How to complete this task
Below are the records; return exactly the lines from the one with "Task: Open alerts showing 12 notifications" through the final line, both included, minus any pictures.

Source data
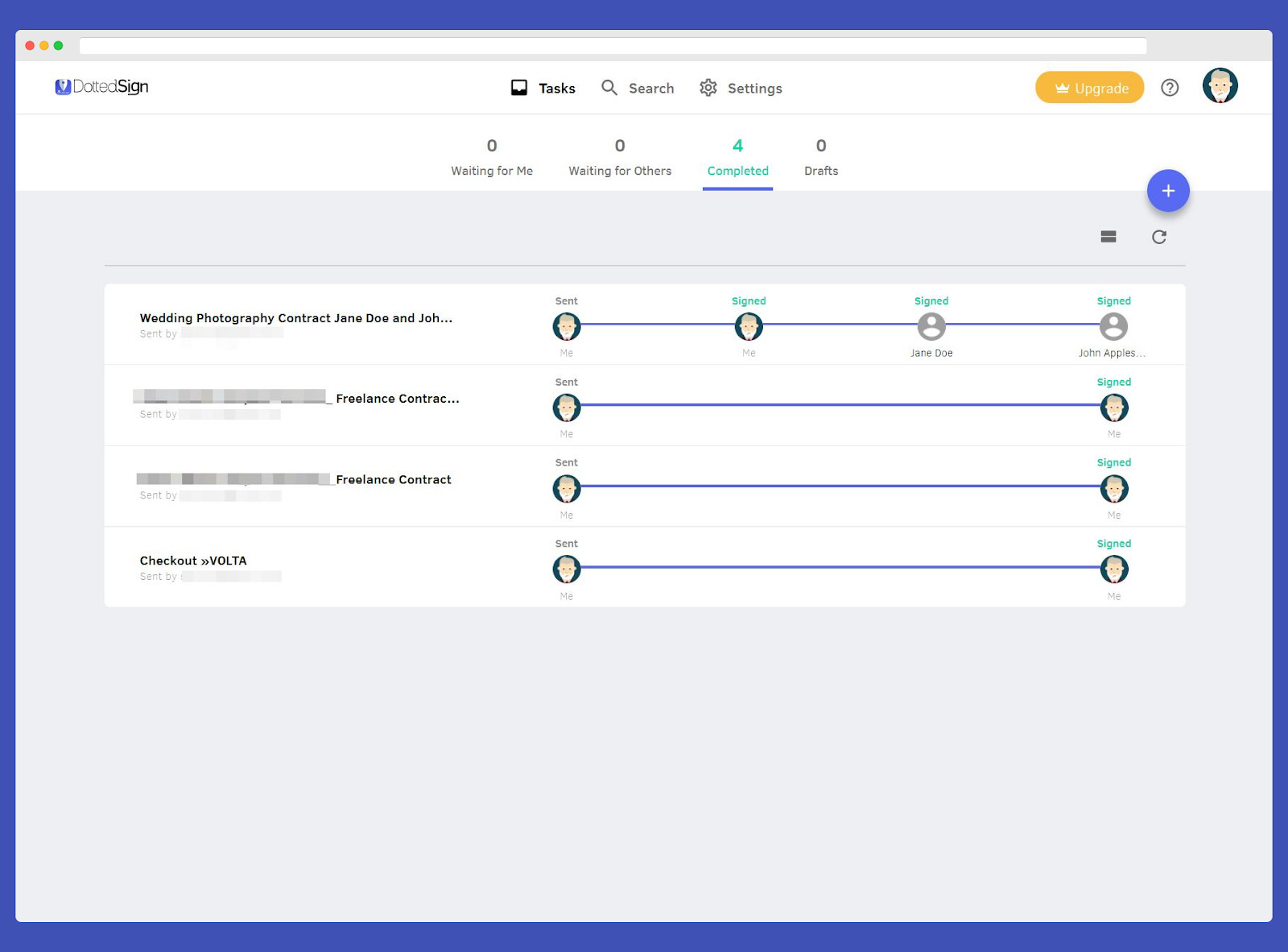Image resolution: width=1288 pixels, height=952 pixels.
Task: Open the Search page
Action: tap(638, 88)
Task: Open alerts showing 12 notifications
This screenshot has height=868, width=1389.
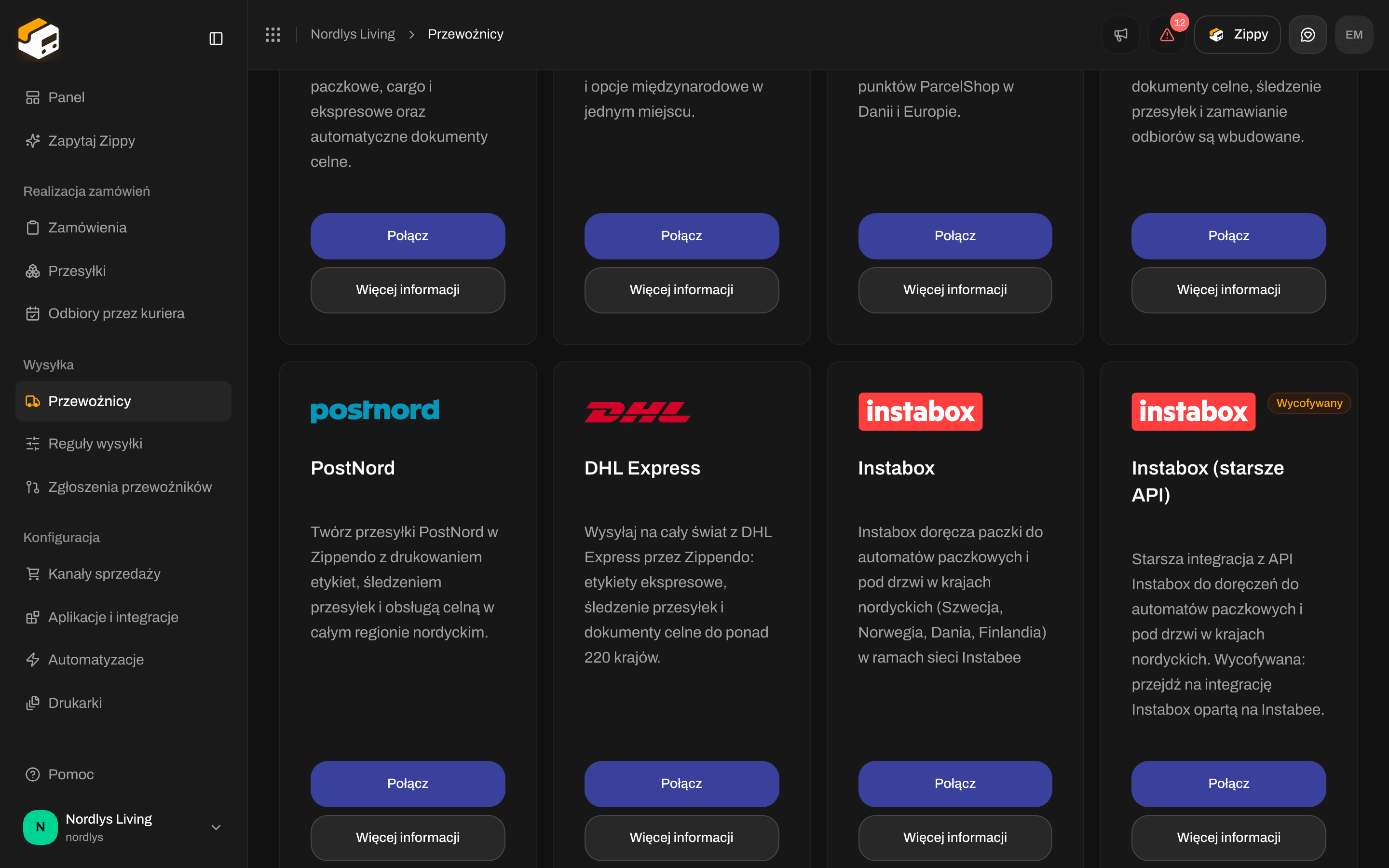Action: (x=1167, y=34)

Task answer
Task: Open alerts showing 12 notifications
This screenshot has height=868, width=1389.
Action: (x=1167, y=34)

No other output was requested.